**Given instruction:** Reproduce the material from the line containing "Follow the Learn how listings work link" through the end, swapping "dropdown" for "menu" and leaving everything else as it is.

**Recorded data:**
============================================================

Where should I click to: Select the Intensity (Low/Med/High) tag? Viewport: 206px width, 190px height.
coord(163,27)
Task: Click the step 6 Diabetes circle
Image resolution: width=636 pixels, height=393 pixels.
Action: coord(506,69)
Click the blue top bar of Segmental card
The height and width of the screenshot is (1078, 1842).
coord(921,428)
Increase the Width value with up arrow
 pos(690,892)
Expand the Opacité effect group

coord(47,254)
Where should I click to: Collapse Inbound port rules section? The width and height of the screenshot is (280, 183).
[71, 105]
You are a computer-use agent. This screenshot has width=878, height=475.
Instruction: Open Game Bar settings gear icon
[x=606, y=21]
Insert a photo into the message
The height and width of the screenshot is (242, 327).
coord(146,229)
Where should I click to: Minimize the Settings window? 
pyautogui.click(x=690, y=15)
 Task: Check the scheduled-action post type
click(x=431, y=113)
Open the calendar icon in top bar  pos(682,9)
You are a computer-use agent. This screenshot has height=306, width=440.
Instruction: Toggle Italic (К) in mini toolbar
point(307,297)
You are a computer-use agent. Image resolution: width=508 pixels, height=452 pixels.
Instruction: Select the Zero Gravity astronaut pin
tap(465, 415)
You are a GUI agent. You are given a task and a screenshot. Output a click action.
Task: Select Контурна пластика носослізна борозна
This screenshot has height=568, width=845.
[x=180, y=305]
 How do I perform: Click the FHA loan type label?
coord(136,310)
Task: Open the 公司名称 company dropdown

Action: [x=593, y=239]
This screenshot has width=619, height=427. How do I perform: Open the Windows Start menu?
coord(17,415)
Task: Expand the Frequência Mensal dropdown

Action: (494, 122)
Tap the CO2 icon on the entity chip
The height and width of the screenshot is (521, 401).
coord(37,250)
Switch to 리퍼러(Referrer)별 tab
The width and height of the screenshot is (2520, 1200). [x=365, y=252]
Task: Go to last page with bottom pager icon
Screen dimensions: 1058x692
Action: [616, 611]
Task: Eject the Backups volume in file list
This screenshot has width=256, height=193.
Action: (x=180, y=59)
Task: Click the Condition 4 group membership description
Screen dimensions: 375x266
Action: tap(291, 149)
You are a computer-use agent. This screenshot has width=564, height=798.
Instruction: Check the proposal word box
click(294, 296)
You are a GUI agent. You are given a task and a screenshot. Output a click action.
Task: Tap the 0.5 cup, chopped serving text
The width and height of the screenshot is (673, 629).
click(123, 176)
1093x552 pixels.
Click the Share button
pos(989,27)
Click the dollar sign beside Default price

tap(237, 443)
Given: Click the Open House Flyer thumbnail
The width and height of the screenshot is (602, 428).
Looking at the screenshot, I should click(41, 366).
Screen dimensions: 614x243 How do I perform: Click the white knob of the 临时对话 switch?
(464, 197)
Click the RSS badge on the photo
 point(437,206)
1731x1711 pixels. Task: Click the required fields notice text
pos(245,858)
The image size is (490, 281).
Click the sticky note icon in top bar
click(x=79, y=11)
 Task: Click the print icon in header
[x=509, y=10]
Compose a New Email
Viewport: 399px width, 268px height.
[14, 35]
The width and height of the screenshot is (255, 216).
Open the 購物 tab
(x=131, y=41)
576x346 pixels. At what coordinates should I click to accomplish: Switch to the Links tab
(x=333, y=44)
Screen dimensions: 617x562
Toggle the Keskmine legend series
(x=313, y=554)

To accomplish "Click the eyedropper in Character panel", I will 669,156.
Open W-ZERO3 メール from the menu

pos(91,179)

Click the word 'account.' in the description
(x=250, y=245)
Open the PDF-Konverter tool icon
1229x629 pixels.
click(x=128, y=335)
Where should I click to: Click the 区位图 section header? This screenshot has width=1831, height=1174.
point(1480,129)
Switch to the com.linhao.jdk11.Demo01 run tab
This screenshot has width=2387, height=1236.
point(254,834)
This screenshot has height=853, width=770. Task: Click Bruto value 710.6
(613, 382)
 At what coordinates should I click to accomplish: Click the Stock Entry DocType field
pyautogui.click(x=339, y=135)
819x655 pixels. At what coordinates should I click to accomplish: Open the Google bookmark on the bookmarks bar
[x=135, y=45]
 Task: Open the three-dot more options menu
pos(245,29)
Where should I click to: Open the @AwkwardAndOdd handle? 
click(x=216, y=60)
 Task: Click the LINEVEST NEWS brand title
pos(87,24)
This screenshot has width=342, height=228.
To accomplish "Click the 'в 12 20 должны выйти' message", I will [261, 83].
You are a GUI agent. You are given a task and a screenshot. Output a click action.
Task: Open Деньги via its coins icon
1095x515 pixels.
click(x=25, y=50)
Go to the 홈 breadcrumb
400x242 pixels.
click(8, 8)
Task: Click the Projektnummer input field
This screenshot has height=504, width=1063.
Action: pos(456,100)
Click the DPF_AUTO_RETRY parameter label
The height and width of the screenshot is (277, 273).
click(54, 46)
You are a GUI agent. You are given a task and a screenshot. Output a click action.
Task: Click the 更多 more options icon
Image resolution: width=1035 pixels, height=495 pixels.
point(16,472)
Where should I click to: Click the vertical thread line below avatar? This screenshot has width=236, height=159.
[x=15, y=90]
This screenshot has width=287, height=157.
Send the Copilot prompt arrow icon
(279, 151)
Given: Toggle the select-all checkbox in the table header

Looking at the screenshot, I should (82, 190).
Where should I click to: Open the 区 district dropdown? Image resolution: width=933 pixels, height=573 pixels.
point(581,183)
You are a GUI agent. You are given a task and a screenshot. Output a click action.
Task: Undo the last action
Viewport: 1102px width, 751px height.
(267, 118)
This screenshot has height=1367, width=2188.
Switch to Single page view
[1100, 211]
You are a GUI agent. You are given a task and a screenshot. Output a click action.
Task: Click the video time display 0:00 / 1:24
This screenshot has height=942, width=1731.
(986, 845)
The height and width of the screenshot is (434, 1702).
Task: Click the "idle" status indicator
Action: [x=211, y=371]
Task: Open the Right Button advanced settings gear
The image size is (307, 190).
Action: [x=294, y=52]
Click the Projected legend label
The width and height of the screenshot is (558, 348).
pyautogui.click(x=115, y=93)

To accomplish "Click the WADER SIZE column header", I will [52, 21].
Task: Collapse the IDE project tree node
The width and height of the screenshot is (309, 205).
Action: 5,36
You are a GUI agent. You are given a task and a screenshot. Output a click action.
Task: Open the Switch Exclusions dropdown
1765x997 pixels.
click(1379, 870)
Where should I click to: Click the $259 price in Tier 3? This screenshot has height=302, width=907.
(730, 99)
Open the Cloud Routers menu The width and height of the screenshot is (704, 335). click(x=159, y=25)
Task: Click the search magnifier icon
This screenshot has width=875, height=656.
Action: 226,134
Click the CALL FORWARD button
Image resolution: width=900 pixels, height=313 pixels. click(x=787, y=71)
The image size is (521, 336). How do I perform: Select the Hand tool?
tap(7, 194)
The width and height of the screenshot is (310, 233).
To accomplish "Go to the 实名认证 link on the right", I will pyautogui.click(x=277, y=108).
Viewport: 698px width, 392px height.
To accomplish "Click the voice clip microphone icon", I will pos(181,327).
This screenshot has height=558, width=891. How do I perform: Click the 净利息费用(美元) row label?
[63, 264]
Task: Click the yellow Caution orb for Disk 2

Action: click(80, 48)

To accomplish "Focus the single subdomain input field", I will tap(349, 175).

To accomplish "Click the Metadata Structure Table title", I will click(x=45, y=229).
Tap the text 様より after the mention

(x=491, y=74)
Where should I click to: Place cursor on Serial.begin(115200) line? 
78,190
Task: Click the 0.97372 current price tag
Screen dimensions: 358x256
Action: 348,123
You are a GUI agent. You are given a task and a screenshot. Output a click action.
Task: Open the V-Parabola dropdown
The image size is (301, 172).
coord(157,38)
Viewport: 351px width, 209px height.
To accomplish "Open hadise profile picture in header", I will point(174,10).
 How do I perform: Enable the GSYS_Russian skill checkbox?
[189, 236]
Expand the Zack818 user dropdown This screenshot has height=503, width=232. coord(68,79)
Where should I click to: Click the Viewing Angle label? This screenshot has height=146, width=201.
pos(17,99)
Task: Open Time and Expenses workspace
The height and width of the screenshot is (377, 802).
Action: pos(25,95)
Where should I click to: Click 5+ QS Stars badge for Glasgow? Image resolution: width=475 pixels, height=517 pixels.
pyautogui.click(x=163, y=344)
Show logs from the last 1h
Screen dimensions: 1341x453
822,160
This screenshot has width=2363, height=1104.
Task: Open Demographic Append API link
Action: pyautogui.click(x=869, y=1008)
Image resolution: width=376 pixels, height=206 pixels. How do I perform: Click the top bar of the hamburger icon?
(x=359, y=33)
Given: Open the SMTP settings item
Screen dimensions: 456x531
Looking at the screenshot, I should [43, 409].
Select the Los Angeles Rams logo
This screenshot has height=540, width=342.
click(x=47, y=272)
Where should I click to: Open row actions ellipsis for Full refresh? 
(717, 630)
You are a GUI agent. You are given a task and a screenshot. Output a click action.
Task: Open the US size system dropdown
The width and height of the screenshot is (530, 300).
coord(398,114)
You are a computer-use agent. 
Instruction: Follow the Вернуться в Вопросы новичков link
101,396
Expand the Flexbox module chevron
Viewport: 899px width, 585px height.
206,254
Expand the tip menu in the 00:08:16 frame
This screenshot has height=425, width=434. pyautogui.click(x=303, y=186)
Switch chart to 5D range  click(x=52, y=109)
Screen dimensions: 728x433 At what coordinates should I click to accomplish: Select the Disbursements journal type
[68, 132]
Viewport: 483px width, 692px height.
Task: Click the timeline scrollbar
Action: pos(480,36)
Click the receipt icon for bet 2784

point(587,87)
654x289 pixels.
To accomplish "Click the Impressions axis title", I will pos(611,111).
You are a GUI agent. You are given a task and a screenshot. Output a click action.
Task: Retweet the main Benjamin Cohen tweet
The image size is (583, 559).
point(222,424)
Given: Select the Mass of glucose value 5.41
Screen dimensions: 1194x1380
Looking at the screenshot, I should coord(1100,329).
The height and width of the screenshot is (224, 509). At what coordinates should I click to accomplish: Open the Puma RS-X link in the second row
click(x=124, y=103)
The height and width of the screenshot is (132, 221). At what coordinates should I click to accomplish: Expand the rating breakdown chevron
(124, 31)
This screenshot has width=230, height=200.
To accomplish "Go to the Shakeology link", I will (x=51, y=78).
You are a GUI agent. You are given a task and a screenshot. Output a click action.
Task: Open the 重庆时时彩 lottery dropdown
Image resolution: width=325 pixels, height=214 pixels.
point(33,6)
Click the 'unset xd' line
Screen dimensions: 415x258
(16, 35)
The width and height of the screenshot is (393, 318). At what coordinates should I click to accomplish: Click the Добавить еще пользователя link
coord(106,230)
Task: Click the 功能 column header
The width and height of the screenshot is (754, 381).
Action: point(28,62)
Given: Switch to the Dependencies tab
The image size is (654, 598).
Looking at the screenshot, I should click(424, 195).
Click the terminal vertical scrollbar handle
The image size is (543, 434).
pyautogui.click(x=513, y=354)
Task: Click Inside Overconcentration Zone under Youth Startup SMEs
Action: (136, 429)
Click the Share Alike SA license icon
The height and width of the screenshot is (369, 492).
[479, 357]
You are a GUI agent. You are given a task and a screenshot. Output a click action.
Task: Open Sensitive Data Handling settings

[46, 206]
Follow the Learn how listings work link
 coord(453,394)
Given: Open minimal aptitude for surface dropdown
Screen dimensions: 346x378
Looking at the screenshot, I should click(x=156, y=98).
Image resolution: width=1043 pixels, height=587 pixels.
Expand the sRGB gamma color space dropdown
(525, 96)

============================================================

**Solution:**
Follow the Learn how listings work link
 coord(453,394)
Given: Open minimal aptitude for surface menu
Screen dimensions: 346x378
Looking at the screenshot, I should click(x=156, y=98).
Image resolution: width=1043 pixels, height=587 pixels.
Expand the sRGB gamma color space menu
(525, 96)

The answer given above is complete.